### DATA FOR THE TASK
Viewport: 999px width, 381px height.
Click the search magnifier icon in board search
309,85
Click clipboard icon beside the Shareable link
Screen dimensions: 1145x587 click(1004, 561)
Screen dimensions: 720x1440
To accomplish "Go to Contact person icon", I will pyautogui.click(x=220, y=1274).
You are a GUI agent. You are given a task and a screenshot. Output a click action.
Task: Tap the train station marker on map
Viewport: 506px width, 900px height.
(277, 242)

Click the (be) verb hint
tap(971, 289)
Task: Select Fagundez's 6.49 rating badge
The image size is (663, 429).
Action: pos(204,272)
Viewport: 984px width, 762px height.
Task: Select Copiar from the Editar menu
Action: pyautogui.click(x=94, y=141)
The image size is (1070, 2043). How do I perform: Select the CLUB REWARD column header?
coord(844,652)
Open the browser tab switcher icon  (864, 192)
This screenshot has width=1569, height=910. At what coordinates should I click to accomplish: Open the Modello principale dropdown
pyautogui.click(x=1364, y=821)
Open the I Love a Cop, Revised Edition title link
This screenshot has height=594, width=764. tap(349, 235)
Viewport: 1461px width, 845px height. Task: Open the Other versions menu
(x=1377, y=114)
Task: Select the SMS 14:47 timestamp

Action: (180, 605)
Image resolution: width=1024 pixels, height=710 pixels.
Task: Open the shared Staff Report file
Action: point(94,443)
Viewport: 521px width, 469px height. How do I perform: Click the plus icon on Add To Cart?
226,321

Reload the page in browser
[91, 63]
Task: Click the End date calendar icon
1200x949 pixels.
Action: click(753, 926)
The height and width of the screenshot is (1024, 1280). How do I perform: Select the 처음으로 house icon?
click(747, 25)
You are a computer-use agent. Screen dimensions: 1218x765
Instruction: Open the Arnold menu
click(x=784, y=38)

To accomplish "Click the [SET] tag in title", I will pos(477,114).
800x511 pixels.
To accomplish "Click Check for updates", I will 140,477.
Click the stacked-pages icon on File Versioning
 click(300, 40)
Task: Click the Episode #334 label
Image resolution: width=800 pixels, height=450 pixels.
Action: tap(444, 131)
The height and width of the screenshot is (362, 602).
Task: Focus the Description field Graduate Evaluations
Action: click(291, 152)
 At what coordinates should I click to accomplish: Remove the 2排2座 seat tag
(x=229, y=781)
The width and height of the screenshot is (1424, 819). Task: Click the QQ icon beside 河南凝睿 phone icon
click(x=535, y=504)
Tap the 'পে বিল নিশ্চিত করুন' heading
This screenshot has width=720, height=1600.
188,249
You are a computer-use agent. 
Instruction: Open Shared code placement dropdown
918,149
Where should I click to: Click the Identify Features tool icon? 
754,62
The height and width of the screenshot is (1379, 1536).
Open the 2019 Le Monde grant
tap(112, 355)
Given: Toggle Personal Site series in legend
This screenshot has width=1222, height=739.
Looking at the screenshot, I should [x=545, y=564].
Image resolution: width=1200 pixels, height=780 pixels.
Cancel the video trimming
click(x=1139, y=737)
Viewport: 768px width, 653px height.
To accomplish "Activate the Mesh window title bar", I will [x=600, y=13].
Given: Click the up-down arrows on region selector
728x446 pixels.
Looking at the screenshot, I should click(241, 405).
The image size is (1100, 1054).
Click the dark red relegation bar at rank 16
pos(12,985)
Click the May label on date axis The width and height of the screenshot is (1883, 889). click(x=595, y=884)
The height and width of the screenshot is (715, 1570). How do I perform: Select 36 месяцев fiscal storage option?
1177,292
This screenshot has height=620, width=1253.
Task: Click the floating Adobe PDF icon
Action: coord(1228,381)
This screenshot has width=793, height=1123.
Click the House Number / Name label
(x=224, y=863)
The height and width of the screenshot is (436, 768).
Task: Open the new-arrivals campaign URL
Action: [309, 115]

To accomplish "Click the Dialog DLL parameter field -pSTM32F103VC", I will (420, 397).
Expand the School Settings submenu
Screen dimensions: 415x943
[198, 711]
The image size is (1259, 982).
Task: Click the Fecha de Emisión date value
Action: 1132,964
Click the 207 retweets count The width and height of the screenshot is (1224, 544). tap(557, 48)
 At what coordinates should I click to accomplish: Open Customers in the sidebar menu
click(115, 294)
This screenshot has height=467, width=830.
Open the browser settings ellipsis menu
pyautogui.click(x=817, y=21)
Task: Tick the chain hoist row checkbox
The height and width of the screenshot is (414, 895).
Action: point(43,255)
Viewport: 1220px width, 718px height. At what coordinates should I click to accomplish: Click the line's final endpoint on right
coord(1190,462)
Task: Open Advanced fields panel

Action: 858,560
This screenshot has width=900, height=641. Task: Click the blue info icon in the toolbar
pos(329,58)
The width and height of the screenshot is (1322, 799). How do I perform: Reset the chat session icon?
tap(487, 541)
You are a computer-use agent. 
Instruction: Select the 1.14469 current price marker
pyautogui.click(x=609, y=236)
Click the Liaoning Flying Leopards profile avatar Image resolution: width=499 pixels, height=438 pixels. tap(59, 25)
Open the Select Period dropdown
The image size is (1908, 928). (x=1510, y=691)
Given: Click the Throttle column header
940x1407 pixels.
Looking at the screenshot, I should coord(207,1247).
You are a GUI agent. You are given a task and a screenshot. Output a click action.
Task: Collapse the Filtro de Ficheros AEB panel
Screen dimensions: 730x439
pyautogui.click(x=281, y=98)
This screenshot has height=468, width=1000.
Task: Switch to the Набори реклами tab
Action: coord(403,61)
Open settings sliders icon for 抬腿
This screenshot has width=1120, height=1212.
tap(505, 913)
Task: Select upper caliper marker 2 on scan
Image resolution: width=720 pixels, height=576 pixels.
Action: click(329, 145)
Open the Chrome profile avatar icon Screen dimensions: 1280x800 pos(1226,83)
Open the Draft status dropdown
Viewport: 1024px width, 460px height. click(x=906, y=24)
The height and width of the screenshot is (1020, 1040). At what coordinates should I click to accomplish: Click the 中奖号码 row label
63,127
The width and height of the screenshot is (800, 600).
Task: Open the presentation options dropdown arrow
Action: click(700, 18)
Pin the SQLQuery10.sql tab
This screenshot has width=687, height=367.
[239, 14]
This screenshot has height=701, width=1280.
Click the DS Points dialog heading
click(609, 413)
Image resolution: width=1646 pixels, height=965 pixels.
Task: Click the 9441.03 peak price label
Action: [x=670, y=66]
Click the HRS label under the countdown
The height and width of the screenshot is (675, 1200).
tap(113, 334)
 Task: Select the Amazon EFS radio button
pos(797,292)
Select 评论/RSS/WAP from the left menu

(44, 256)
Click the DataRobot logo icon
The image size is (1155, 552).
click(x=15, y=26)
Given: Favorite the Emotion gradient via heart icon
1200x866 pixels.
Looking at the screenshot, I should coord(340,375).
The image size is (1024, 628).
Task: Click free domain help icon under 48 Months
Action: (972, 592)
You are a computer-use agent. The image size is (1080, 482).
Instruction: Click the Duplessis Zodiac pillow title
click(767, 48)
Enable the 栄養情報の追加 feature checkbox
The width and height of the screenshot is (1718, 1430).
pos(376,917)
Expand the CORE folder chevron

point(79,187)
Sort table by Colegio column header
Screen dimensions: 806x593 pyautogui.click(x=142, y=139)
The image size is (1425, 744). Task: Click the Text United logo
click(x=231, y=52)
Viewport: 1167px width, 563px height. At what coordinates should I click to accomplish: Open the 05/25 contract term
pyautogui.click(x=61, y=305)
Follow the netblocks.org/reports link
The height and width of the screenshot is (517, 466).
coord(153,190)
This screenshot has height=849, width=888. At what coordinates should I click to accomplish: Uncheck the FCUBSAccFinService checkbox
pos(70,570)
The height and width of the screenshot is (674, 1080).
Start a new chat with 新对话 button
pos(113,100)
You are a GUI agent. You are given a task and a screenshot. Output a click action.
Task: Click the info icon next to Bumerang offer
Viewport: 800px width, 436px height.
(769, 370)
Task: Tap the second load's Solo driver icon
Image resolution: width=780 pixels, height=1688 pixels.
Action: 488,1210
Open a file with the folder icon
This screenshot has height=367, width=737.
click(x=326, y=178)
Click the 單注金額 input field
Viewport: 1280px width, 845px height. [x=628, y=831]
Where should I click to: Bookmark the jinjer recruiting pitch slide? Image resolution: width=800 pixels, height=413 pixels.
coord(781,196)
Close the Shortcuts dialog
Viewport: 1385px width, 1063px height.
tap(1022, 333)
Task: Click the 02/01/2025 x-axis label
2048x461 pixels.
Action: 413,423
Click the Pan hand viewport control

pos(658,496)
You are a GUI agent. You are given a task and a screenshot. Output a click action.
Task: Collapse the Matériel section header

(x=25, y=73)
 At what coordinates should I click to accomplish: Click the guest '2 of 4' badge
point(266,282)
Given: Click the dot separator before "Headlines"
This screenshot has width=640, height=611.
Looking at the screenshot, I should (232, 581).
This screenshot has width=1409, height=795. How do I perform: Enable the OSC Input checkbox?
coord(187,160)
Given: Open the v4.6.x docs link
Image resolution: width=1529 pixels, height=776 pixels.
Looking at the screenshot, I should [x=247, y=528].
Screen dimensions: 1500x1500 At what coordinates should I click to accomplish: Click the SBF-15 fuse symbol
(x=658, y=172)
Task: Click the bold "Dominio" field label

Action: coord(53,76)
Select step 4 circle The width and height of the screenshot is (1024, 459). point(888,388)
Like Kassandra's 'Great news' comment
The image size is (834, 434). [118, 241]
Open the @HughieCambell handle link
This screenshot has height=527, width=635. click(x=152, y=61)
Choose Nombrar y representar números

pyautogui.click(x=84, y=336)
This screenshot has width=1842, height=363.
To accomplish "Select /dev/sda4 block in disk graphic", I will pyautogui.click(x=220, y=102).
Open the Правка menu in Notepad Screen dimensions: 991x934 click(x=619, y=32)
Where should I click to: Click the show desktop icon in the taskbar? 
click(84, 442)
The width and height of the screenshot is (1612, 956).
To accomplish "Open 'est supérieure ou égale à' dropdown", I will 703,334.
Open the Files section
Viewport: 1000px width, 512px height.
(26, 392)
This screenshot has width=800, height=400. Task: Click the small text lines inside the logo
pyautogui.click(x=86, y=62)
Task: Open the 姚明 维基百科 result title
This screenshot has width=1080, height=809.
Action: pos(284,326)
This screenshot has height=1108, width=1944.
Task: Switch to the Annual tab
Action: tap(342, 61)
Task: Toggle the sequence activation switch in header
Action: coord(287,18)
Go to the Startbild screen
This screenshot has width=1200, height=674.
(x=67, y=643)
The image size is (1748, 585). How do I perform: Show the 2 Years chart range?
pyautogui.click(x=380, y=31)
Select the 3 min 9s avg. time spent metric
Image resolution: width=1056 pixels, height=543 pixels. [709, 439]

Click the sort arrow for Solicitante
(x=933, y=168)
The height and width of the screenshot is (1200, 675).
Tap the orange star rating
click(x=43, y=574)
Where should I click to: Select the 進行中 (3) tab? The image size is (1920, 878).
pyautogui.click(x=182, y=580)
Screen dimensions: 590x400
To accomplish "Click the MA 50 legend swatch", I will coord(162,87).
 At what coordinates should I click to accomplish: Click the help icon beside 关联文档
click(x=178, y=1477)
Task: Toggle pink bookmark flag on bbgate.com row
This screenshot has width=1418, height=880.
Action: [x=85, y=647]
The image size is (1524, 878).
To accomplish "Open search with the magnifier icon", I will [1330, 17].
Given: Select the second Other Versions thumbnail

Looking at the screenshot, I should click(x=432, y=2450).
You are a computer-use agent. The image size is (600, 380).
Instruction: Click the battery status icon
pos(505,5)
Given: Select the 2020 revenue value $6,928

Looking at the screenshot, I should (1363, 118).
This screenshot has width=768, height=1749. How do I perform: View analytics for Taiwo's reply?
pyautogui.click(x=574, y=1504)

### TASK PROMPT
Exactly those lines that run from the start of the listing to the line containing "Task: Tap the train station marker on map" should be output, and no others.

### WRITTEN REPLY
Viewport: 999px width, 381px height.
Click the search magnifier icon in board search
309,85
Click clipboard icon beside the Shareable link
Screen dimensions: 1145x587 click(1004, 561)
Screen dimensions: 720x1440
To accomplish "Go to Contact person icon", I will pyautogui.click(x=220, y=1274).
You are a GUI agent. You are given a task and a screenshot. Output a click action.
Task: Tap the train station marker on map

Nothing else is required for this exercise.